[start]
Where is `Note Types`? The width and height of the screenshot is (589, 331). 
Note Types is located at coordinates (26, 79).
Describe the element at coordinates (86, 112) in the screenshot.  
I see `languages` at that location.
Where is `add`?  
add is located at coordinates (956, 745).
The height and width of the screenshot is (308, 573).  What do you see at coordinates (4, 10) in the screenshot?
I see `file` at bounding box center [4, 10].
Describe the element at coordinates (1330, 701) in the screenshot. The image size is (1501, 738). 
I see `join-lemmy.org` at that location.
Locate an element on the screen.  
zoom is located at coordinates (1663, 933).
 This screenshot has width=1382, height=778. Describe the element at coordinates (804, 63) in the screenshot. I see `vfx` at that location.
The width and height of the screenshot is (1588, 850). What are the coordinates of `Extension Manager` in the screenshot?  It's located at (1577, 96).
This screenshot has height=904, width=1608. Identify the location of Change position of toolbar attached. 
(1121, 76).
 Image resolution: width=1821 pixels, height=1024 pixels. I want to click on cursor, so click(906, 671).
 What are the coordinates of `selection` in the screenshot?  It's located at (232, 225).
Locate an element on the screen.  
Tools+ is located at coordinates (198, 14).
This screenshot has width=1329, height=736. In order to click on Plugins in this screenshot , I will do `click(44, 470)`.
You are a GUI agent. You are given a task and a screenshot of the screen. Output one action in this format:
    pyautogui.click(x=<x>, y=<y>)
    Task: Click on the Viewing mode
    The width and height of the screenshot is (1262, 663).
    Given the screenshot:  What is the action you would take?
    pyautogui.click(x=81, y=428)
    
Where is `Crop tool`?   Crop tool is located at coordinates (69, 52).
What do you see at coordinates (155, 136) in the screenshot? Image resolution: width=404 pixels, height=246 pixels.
[end]
● Directions for this task: Copy out every line of the material above word for word, changing nothing.

● Full solution:
Where is `Note Types`? The width and height of the screenshot is (589, 331). 
Note Types is located at coordinates (26, 79).
Describe the element at coordinates (86, 112) in the screenshot.  
I see `languages` at that location.
Where is `add`?  
add is located at coordinates (956, 745).
The height and width of the screenshot is (308, 573).  What do you see at coordinates (4, 10) in the screenshot?
I see `file` at bounding box center [4, 10].
Describe the element at coordinates (1330, 701) in the screenshot. The image size is (1501, 738). 
I see `join-lemmy.org` at that location.
Locate an element on the screen.  
zoom is located at coordinates (1663, 933).
 This screenshot has width=1382, height=778. Describe the element at coordinates (804, 63) in the screenshot. I see `vfx` at that location.
The width and height of the screenshot is (1588, 850). What are the coordinates of `Extension Manager` in the screenshot?  It's located at (1577, 96).
This screenshot has height=904, width=1608. Identify the location of Change position of toolbar attached. 
(1121, 76).
 Image resolution: width=1821 pixels, height=1024 pixels. I want to click on cursor, so click(906, 671).
 What are the coordinates of `selection` in the screenshot?  It's located at (232, 225).
Locate an element on the screen.  
Tools+ is located at coordinates (198, 14).
This screenshot has width=1329, height=736. In order to click on Plugins in this screenshot , I will do `click(44, 470)`.
You are a GUI agent. You are given a task and a screenshot of the screen. Output one action in this format:
    pyautogui.click(x=<x>, y=<y>)
    Task: Click on the Viewing mode
    The width and height of the screenshot is (1262, 663).
    Given the screenshot:  What is the action you would take?
    pyautogui.click(x=81, y=428)
    
Where is `Crop tool`?   Crop tool is located at coordinates (69, 52).
What do you see at coordinates (155, 136) in the screenshot? Image resolution: width=404 pixels, height=246 pixels.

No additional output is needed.